═══ AUSGEWÄHLTER TEXT

Dass der 20-jährige mit einem 168 PS-starken Auto fahren kann, ist nicht selbstverständlich. Gunnar ist nämlich stark sehbehindert. „Die Umrisse von der Fahrbahn kann ich erkennen, mehr aber nicht.“ Er war einer von insgesamt 38 Teilnehmern, die am Sonnabendnachmittag das Angebot des Peenemünder Motorsport- und Verkehrsschulungsvereins annahmen. Trotz ihrer Behinderung konnten sie mit dem Pkw oder als Sozius auf den heißen Öfen die Rennstrecke hautnah erleben. „Heute ist ein Tag, wo Träume wahr werden“, sagte Landrätin Dr. Barbara Syrbe in ihrer Begrüßungsrede. Ina Löschke konnte ihr nur beipflichten. Der sehbehinderten Frau aus Wolgast ist es zu verdanken, dass diese Veranstaltung überhaupt stattfinden konnte. Im vergangenen Jahr überraschte sie eine Freundin - ebenso sehbehindert - mit einem besonderen Geschenk. Einmal den Wind beim Motorradfahren spüren – ihre Freundin Angela Ganschow war aus dem Häuschen, als ihr der Peenemünder Verein half. „Ich musste vor Freude einen Luftsprung machen“, so die Hallenserin, die am Sonnabend ebenfalls dabei war.

══════

- AUFGABE A -
Welche Personen werden im Bericht über den Peenemünder Renntag namentlich genannt? Zähle alle auf.
- AUFGABE B -
Kannst du den Absatz des Berichts über den Peenemünder Renntag, der mit „Dass der 20-jährige mit einem 168 PS-starken Auto“ beginnt, als Stichpunktliste wiedergeben und dabei die wichtigsten Fakten beibehalten?
- AUFGABE C -
Wie könnte der Bericht über den Peenemünder Renntag weitergehen? Setze ihn nach dem letzten Satz fort.

═══ BEREITGESTELLTE ANGABEN

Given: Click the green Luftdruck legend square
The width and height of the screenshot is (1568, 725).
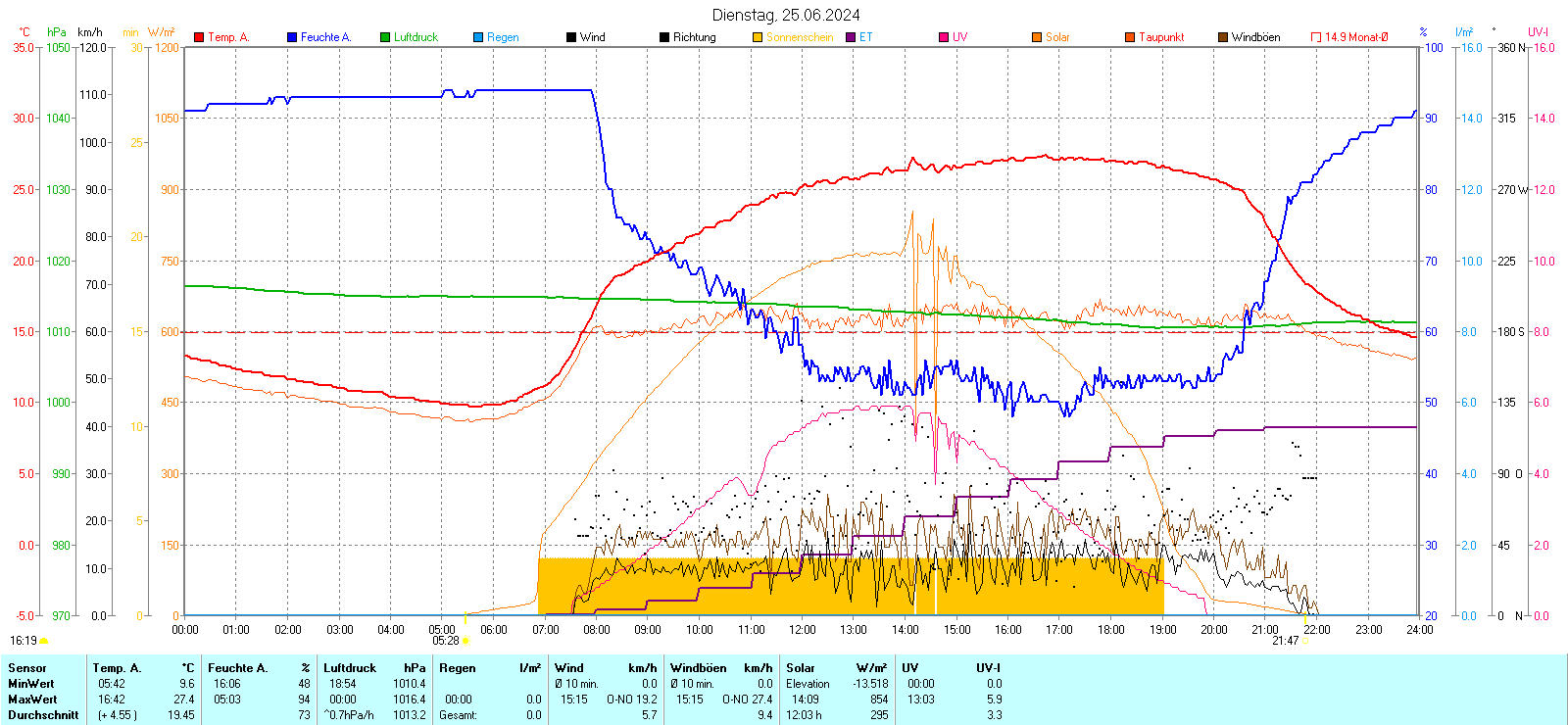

══════

- ERGEBNIS A -
- Gunnar
- Dr. Barbara Syrbe
- Ina Löschke
- Angela Ganschow

- ERGEBNIS B -
- Der 20-jährige Gunnar ist stark sehbehindert, erkennt nur die Umrisse der Fahrbahn und fährt dennoch ein Auto mit 168 PS.
- Am Sonnabendnachmittag nahmen 38 Teilnehmer das Angebot des Peenemünder Motorsport- und Verkehrsschulungsvereins an.
- Trotz ihrer Behinderung erlebten sie die Rennstrecke im Pkw oder als Sozius auf dem Motorrad.
- Landrätin Dr. Barbara Syrbe nannte den Tag in ihrer Begrüßung einen Tag, „wo Träume wahr werden“.
- Die sehbehinderte Ina Löschke aus Wolgast hat die Veranstaltung erst möglich gemacht.
- Im vergangenen Jahr schenkte sie ihrer ebenfalls sehbehinderten Freundin Angela Ganschow eine Motorradfahrt, bei der der Peenemünder Verein half.
- Angela Ganschow aus Halle war begeistert und nahm am Sonnabend ebenfalls teil.

- ERGEBNIS C -
Von der überaus großen Resonanz - Fahrhungrige kamen von Greifswald bis Berlin – zeigte sich der Peenemünder Vereinschef Jürgen Quandt (†) überrascht. „Für uns ist das ein Signal, die Veranstaltung zu einer Tradition werden zu lassen und vielleicht in Zukunft noch auszubauen.“ Mit den Partnern im Rücken dürfte das kein Problem sein, denn alle angesprochenen Fahrschulen aus Ahlbeck, Katzow, Trassenheide, Karlshagen, Wolgast und Züssow sagten spontan zu und boten kostenlos ihre Hilfe an.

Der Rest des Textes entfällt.